The group walked to McCorkle Place after the pre-hearing rally, with Little remaining behind. They stopped in front of the Jefferson Davis Memorial Highway marker on Franklin Street, which itself has been a point of protest in recent months, to place another memorial.
This marker was dedicated to the “Negro Wench” who Julian Carr referenced in his speech at the dedication for Silent Sam. Carr told the crowd in 1913 that he had whipped the woman until her skirt hung in shreds.

Where James Cates memorial stood on UNC campus. Photo via Blake Hodge.
“We install these monuments as an act of transfiguration,” one speaker said. “It is not too late to do what those before us would not or could not do. It is not too late for our moral awakening and a true reckoning of the past.
“The future we want will not come about unless we fight for it.”

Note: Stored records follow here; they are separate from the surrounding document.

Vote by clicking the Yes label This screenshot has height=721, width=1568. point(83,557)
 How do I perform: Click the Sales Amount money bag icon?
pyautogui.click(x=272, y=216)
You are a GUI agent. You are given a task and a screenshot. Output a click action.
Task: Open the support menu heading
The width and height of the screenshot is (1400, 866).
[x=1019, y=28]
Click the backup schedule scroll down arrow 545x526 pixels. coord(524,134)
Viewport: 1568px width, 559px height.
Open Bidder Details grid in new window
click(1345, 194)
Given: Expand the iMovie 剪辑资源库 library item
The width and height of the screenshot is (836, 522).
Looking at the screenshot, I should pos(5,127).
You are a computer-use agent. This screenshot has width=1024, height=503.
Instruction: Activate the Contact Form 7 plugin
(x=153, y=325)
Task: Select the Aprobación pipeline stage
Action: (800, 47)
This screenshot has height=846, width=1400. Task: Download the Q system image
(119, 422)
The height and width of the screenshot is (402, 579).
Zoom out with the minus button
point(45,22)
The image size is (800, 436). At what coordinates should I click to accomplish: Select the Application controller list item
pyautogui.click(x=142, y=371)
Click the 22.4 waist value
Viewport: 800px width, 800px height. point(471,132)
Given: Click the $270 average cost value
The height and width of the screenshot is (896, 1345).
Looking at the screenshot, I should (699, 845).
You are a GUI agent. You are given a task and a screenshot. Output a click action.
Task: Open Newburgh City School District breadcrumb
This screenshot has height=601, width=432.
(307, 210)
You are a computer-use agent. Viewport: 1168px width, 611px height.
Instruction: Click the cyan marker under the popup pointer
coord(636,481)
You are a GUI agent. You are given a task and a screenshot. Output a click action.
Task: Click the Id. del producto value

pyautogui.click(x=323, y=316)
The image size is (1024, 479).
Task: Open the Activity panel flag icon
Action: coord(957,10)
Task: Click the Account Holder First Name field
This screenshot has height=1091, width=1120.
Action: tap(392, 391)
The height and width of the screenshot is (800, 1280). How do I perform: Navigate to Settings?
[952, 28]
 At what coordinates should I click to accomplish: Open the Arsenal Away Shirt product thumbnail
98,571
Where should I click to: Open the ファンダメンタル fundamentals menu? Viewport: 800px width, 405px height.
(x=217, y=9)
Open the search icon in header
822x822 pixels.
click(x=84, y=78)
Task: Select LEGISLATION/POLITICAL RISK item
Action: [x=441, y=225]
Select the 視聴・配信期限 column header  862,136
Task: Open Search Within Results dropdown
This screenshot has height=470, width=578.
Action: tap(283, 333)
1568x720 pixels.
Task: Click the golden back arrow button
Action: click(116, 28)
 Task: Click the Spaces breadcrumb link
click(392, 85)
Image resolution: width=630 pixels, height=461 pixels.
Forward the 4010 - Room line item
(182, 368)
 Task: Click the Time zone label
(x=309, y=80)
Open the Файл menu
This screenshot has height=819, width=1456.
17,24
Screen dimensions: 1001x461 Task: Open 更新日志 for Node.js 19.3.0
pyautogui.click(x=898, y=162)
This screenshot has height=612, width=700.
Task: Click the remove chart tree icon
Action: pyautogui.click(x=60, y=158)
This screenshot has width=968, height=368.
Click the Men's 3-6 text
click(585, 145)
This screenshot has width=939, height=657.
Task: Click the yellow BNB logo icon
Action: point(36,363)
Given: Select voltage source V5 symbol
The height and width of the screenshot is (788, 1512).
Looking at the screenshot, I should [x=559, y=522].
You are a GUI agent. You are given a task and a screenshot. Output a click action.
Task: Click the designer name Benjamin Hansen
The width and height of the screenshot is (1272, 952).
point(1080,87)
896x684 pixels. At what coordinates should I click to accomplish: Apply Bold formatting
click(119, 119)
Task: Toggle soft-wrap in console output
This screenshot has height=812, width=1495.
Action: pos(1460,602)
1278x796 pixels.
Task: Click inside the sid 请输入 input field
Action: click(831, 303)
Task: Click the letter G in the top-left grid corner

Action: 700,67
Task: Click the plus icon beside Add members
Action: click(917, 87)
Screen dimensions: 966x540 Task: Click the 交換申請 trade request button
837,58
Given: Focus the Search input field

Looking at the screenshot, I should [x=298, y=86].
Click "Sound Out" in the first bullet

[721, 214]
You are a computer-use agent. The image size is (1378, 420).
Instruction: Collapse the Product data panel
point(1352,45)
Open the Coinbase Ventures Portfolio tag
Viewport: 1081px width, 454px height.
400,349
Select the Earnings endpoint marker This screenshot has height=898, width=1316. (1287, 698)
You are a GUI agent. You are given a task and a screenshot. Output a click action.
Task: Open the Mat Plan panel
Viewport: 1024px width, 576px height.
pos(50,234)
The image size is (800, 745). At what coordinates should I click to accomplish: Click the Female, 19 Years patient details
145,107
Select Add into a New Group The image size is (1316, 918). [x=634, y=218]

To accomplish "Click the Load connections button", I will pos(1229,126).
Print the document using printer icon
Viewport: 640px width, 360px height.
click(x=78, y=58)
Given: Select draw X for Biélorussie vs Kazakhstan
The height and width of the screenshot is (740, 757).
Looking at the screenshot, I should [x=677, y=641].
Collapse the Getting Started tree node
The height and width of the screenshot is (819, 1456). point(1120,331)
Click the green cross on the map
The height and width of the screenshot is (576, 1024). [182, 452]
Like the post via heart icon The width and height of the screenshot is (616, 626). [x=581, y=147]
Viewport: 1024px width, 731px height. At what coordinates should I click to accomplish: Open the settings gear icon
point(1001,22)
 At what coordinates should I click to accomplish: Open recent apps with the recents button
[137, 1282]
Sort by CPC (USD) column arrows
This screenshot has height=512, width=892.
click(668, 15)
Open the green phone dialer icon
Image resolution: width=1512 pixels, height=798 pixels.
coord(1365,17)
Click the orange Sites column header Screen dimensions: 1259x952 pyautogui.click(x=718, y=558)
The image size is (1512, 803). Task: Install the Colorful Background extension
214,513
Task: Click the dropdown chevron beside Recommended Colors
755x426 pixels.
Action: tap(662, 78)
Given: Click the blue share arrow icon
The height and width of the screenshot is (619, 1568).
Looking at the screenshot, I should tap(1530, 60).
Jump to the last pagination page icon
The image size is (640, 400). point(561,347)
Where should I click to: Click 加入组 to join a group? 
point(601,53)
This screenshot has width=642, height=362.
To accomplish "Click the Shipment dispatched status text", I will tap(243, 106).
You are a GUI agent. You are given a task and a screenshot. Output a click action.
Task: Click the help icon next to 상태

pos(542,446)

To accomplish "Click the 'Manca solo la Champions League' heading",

The group said it was their belief on Tuesday that now that the markers were placed on public grounds, they could not be removed due to a 2015 law limiting the movement of objects of remembrance. The 2015 law first applies to “a monument, memorial, or work of art owned by the State” where approval is required from the North Carolina Historical Commission for removal. The second section of the law more broadly defines the term object of remembrance. UNC School of Government associate professor Adam Lovelady wrote an article detailing differences in the language.
The marker honoring James Cates was no longer standing in the Pit on Wednesday morning. The memorial to the Negro Wench remained in place as of 8:45 a.m. Wednesday.
UNC’s Honor Court panel had not reached a conclusion on Little’s appeal by nine o’clock Tuesday night, when the ruling was scheduled to be handed down.